# Task to complete:
Reproduce every line of the records below verbatim, omitting the pictures.

** START Record extracts **

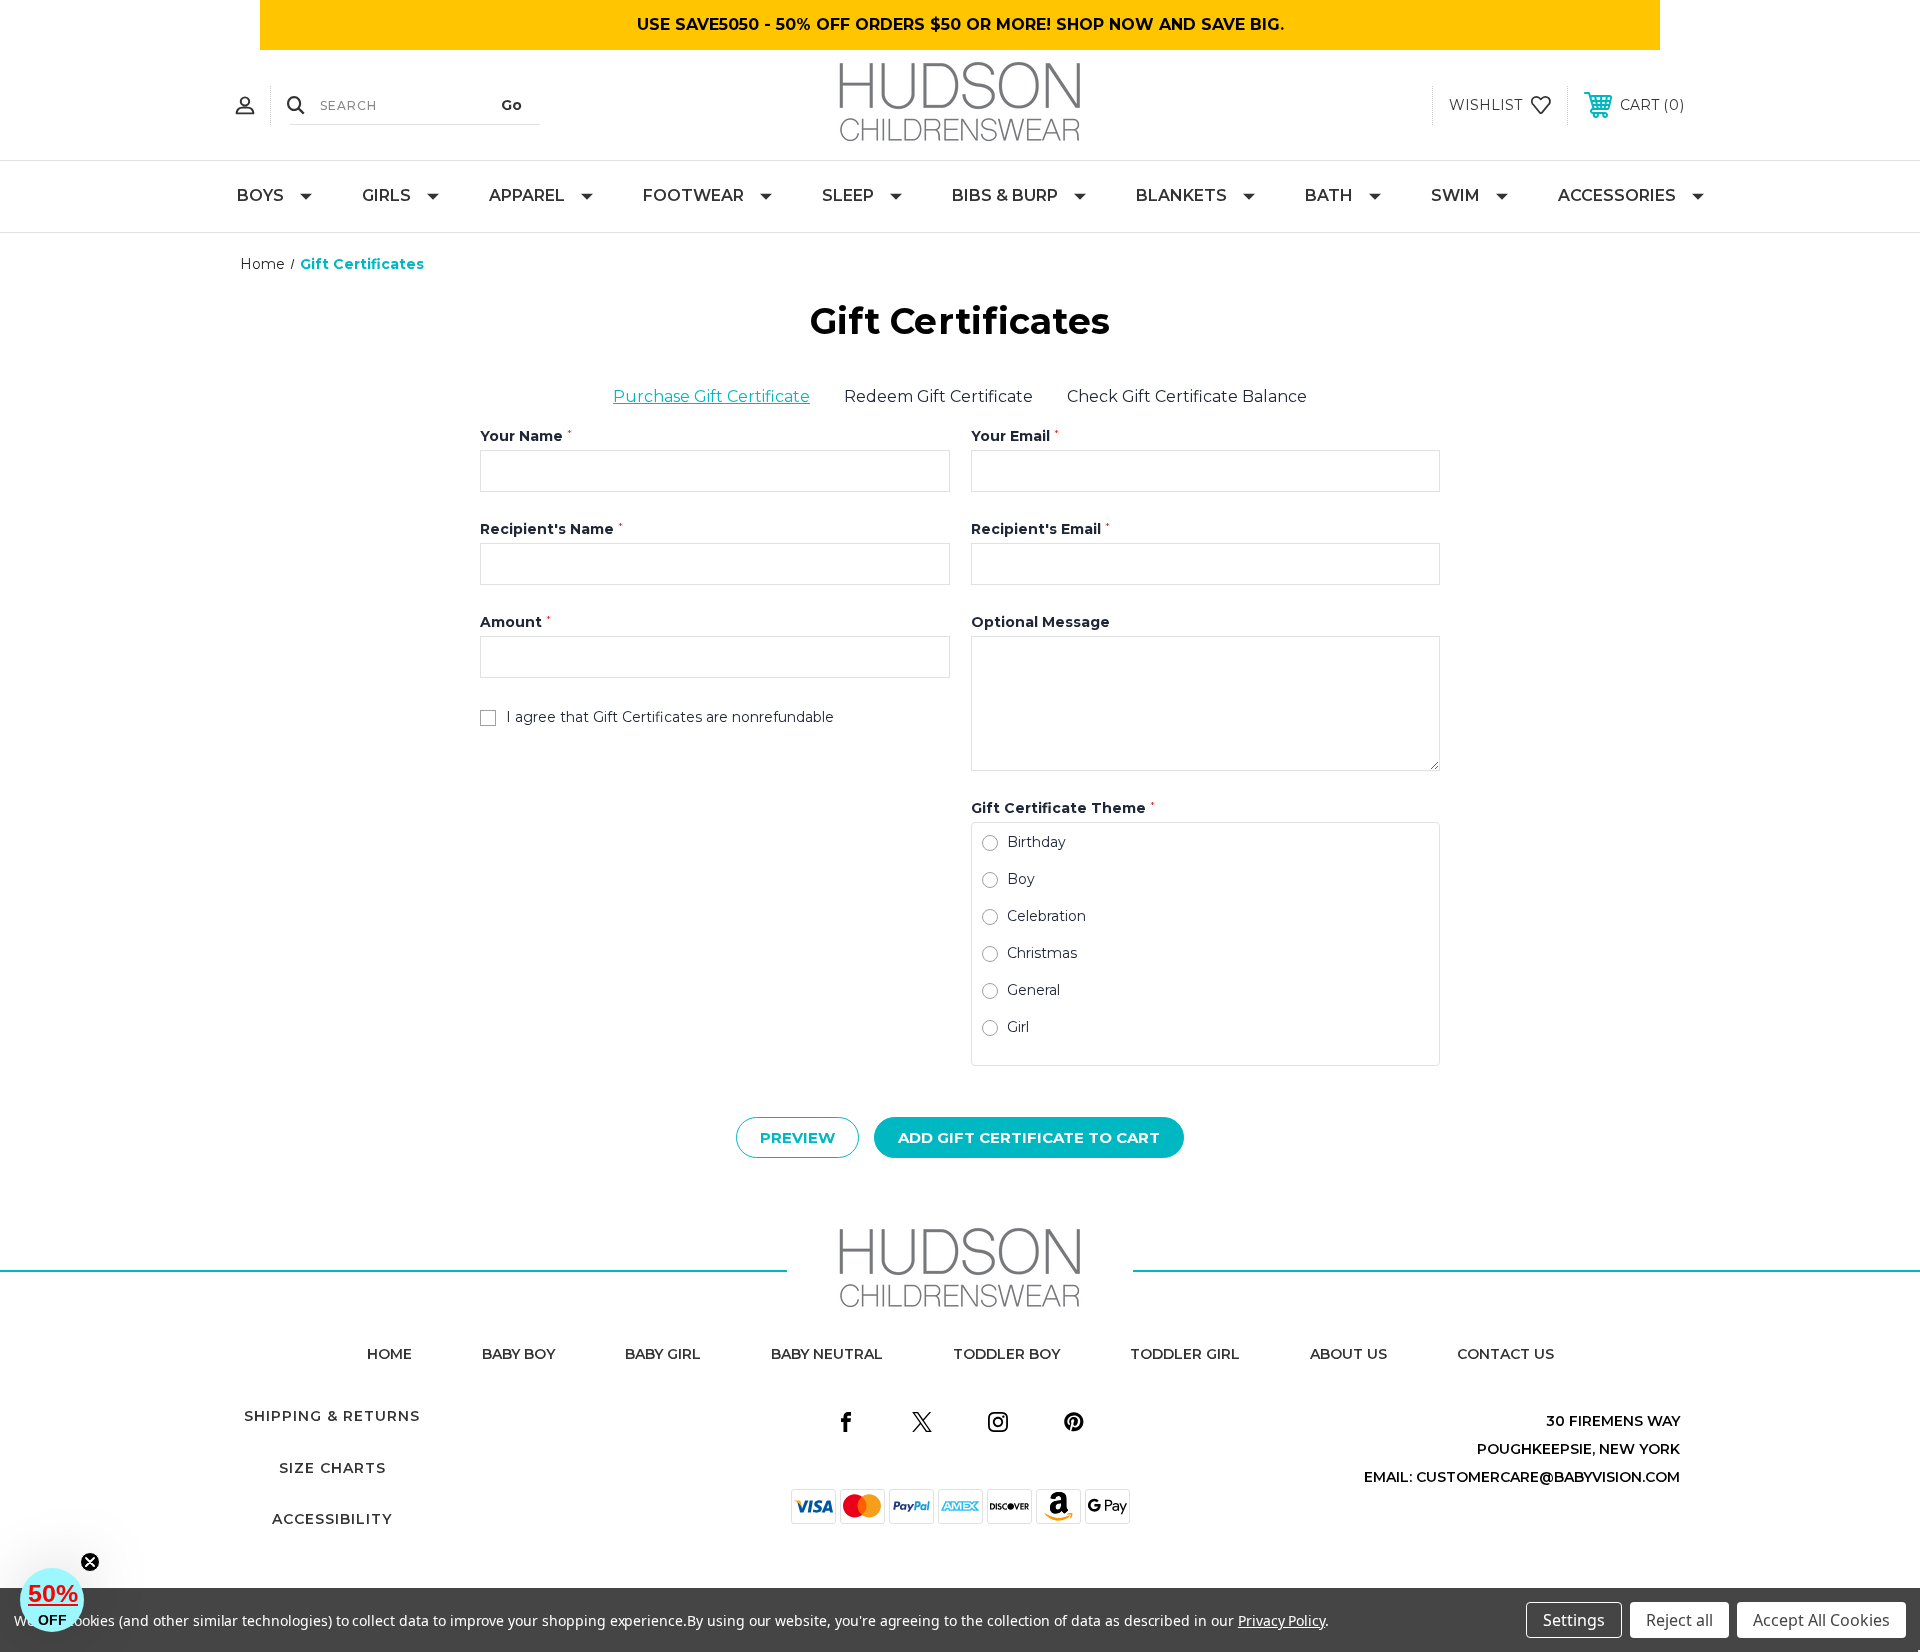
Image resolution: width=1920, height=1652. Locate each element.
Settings (1574, 1620)
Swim (1455, 195)
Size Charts (332, 1468)
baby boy (518, 1354)
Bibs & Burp (1005, 195)
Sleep (848, 195)
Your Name (526, 436)
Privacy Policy (1281, 1620)
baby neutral (827, 1354)
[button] (52, 1600)
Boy (1021, 879)
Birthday (1036, 842)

** END Record extracts **

# Correct result:
Image resolution: width=1920, height=1652. Locate each element.
Settings (1574, 1620)
Swim (1455, 195)
Size Charts (332, 1468)
baby boy (518, 1354)
Bibs & Burp (1005, 195)
Sleep (848, 195)
Your Name (526, 436)
Privacy Policy (1281, 1620)
baby neutral (827, 1354)
[button] (52, 1600)
Boy (1021, 879)
Birthday (1036, 842)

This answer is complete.